★グルックの『オルフェオとエウリディーチェ』(PTC-5186805)やヘンデルの楽器オブリガート付きのアリアを集めた『オペラ・アリア集』(PTC-5186892)など注目の録音をPENTATONEレーベルで行うデイヴィッド・ベイツ率いるイギリスの気鋭の古楽グループ、ラ・ヌオヴァ・ムジカによるヘンリー・パーセル(1659-1695)の『ダイドーとイニーアス(ディドーとエネアス)』が登場です。
★バロック・オペラを代表する作品の一つであるだけでなく、英語による最も有名なオペラとも言えるパーセルの『ダイドーとイニーアス』。全編が歌われる完全なオペラとしてはパーセルが残した唯一の作品で、古代ローマの詩人ウェルギリウスの叙事詩「アエネーイス」のひとつのエピソードである英雄アイネイアースとカルタゴの女王ディードーの悲恋を原作として、パーセルと同時代の人気劇作家ネイハム・テイトが台本を書いた作品です。

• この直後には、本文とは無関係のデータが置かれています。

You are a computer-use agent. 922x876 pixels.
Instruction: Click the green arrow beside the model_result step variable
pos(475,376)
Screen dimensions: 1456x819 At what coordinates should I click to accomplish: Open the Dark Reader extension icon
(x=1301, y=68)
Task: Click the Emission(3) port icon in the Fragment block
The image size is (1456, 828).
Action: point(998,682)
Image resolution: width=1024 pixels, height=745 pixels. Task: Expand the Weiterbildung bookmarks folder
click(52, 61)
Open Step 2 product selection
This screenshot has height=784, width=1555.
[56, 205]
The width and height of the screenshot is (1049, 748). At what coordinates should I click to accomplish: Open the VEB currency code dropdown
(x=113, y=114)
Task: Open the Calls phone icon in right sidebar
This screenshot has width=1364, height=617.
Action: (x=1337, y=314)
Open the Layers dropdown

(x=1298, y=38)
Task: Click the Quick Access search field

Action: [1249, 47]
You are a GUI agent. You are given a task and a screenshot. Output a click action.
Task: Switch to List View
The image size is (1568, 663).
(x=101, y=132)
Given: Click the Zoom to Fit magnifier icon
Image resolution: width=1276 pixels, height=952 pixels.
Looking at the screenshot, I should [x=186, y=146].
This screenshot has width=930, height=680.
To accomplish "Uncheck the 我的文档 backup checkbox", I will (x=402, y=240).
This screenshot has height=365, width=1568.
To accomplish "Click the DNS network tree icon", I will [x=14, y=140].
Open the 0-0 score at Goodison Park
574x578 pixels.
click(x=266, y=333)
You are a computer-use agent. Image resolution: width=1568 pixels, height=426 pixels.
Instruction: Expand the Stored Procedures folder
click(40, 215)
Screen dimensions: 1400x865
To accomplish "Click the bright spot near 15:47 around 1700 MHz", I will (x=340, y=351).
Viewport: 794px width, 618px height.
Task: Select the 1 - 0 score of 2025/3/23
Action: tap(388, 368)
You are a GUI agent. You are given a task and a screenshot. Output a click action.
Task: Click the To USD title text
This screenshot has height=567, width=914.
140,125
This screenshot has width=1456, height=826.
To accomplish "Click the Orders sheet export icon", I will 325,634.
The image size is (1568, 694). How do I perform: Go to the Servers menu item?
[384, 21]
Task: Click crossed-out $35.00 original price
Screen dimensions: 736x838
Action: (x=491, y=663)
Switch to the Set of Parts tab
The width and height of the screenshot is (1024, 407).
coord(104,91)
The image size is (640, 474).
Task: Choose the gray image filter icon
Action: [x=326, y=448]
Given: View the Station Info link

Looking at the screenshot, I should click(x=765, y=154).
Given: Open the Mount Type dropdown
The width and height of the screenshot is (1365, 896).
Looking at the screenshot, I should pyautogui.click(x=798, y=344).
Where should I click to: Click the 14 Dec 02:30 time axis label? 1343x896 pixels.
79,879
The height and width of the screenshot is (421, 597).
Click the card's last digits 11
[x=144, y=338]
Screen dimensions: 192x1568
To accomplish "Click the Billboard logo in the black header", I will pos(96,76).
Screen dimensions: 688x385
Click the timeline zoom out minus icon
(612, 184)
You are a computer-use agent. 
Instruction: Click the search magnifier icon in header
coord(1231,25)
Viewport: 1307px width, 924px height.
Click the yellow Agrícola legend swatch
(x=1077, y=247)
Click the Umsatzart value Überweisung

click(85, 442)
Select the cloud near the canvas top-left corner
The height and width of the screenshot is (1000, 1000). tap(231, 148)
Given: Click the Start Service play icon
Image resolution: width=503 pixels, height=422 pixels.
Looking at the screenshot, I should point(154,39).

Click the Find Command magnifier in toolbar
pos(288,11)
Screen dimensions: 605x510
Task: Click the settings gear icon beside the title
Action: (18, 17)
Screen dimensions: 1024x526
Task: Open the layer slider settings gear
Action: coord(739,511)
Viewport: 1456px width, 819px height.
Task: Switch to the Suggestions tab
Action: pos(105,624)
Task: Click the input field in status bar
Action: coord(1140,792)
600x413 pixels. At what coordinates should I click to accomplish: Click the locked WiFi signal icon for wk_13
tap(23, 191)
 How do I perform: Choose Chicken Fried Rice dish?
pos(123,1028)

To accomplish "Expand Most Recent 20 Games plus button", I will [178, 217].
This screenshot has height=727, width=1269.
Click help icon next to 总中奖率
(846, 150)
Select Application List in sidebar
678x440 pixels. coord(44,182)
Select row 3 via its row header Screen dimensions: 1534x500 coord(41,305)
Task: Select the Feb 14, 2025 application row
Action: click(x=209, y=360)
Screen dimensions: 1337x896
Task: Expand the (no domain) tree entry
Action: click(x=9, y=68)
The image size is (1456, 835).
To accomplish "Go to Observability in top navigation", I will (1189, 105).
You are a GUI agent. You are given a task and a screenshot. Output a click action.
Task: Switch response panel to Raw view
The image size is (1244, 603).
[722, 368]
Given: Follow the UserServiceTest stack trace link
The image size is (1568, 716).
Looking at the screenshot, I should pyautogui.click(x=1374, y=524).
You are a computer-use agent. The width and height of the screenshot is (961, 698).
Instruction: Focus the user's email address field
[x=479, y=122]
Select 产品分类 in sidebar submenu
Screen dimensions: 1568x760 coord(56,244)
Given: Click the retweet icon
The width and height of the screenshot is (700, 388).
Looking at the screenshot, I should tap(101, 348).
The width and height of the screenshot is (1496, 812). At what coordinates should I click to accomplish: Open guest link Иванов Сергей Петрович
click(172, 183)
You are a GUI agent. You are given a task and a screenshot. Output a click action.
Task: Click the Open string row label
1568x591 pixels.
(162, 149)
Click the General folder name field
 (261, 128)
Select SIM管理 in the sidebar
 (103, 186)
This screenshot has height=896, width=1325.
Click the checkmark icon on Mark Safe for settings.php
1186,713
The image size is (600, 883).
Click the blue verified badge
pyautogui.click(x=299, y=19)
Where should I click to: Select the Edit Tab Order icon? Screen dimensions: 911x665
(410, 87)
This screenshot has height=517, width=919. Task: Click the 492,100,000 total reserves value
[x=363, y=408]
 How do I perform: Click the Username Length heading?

★ダイドーを歌うのはイギリス人の父とシンガポール人の母のもと、北アイルランドに生まれた、フルア・バロン。欧米各国の劇場で引く手あまたの注目のメゾ・ソプラノです。イニーアスを歌うマシュー・ブルックは現在世界で最も活躍するバス・バリトン歌手の一人であり、バロック音楽のソリストとしても定評があります。タイトルロールの二人以上に美しい持ち歌が割り振られているダイドーの侍女ベリンダには、バロックから古典派作品を得意とするイタリア人ソプラノ、ジュリア・セメンツァートを起用。これまでにも名歌手が歌ってきた美しいアリアのあるベリンダを若き実力派がどのように歌うかにも注目です。典型的なヴィランながら物語の黒幕である魔女たちの親玉であるソーサラーはエイヴリー・アムロー、出番は短いながらストーリーに強烈な印象を残す精霊にはこのグループと共演の多いカウンターテナー、ティム・ミードなど、全歌手に実力派を配した豪華なキャストとなっています。またオーケストラは弦楽器4-4-2-4でコントラバスなし、通奏低音には、テオルボ、ギター、ハープと撥弦楽器が多く配置され、チェンバロとオルガンも各2台用いられています。ここに打楽器奏者も二人、オーボエ&リコーダー奏者が加わり、合唱団も14人と、ピリオド楽器によるこの作品の演奏としてはかなり大規模な編成となっています。オーケストラには、古楽ファンにはお馴染みのイギリスのベテラン、ヴィオラ奏者ジェーン・ロジャーズも参加しています。
★この大きな編成で、音楽と物語のコントラストを重要視したという指揮者のベイツは、1時間ほどの短いオペラをスピーディに、一気呵成に聴かせてくれることでしょう。劇音楽を得意とするグループだけに期待が高まる録音です。